Selected passage
THE FLAG IS WAVING YOU
Two Flags Over Maine (and America)
Flags are not just symbols of a country or a state. Their meaning lies in the consciousness of the person looking at them
Contributing Opinion Writer, June 10, 2020, 5:19 a.m. ET
For the past few months, my neighbor has been flying the Maine state flag. Not the official one with the state seal
but the other one: the buff background with a pine tree and a shining North Star, designed in 1901.
Why, I wondered, does Maine have two state flags, one official, the other a nostalgic renegade?
To learn more, I did what anybody would do in this situation. I called my local vexillologist.
Which is — you knew this — someone who studies flags. Dave Martucci, of Washington, Maine, is the past president of the North American Vexillological Association. “In the 18th and 19th centuries, the flag itself wasn’t as important as its use,” he told me. It was a pragmatic object, something that let you know from a distance whether an approaching ship — or a swiftly advancing army — was friend or foe.
Now to many people, the American flag is more symbol than instrument. But a symbol of what?

Activity A
Summarize the piece on Maine's two flags in two sentences.
Activity B
Extract the stretch of the piece on Maine's two flags from "THE FLAG IS" through "designed in 1901.", word for word.
Rely only on the text above when answering.

Provided material
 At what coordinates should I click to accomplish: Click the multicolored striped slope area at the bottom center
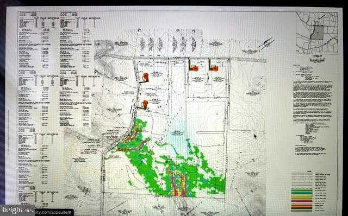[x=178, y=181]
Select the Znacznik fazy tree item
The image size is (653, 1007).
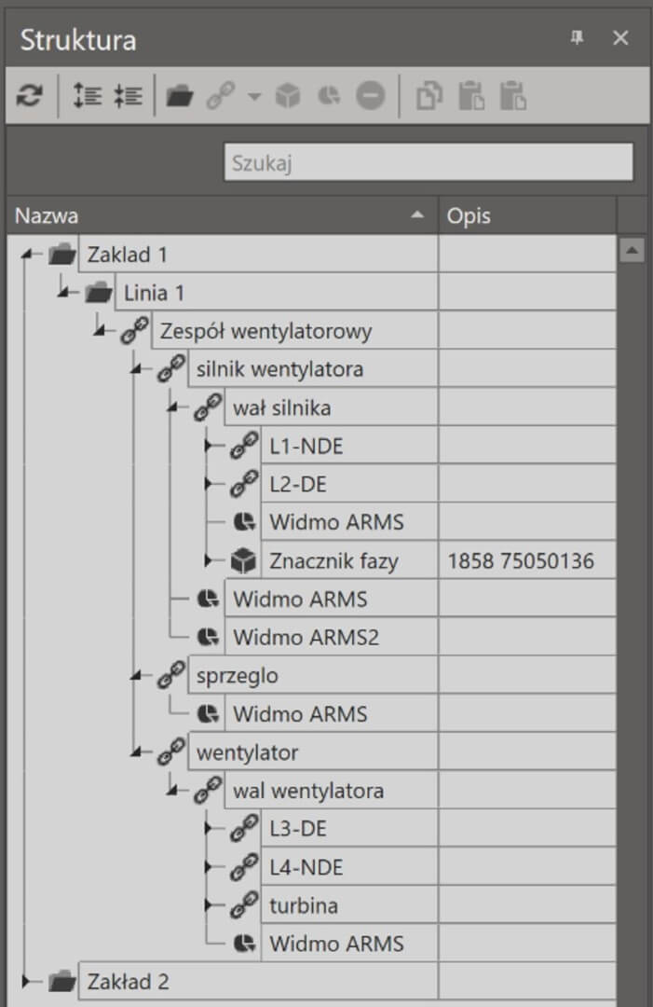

Exercise response A
The writer's neighbor has been flying Maine's unofficial flag, a buff design from 1901 with a pine tree and a shining North Star, which led the writer to wonder why the state has two flags. Flag scholar Dave Martucci explained that in the 18th and 19th centuries a flag mattered mainly for its use, showing from a distance whether a ship or army was friend or foe, while today many people see the American flag as more symbol than instrument.

Exercise response B
THE FLAG IS WAVING YOU
Two Flags Over Maine (and America)
Flags are not just symbols of a country or a state. Their meaning lies in the consciousness of the person looking at them
Contributing Opinion Writer, June 10, 2020, 5:19 a.m. ET
For the past few months, my neighbor has been flying the Maine state flag. Not the official one with the state seal
but the other one: the buff background with a pine tree and a shining North Star, designed in 1901.